You just have some minor errors in the interface definition. The following worked for me:

from libc.stdlib cimport malloc
import numpy as np
cimport numpy as np

np.import_array()

ctypedef np.int32_t DTYPE_t

cdef extern from "numpy/arrayobject.h":
    void PyArray_ENABLEFLAGS(np.ndarray arr, int flags)

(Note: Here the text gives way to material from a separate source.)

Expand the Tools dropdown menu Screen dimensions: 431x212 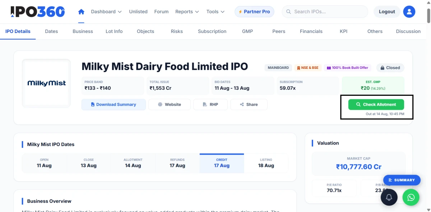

cdef data_to_numpy_array_with_spec(void * ptr, np.npy_intp N, int t):
    cdef np.ndarray[DTYPE_t, ndim=1] arr = np.PyArray_SimpleNewFromData(1, &N, t, ptr)
    PyArray_ENABLEFLAGS(arr, np.NPY_OWNDATA)
    return arr

def test():
    N = 1000

    cdef DTYPE_t *data = <DTYPE_t *>malloc(N * sizeof(DTYPE_t))
    arr = data_to_numpy_array_with_spec(data, N, np.NPY_INT32)
    return arr

This is my setup.py file:

from distutils.core import setup, Extension
from Cython.Distutils import build_ext
ext_modules = [Extension("_owndata", ["owndata.pyx"])]
setup(cmdclass={'build_ext': build_ext}, ext_modules=ext_modules)

Build with python setup.py build_ext --inplace. Then verify that the data is actually owned:

import _owndata
arr = _owndata.test()
print arr.flags

Among others, you should see OWNDATA : True.

And yes, this is definitely the right way to deal with this, since numpy.pxd does exactly the same thing to export all the other functions to Cython.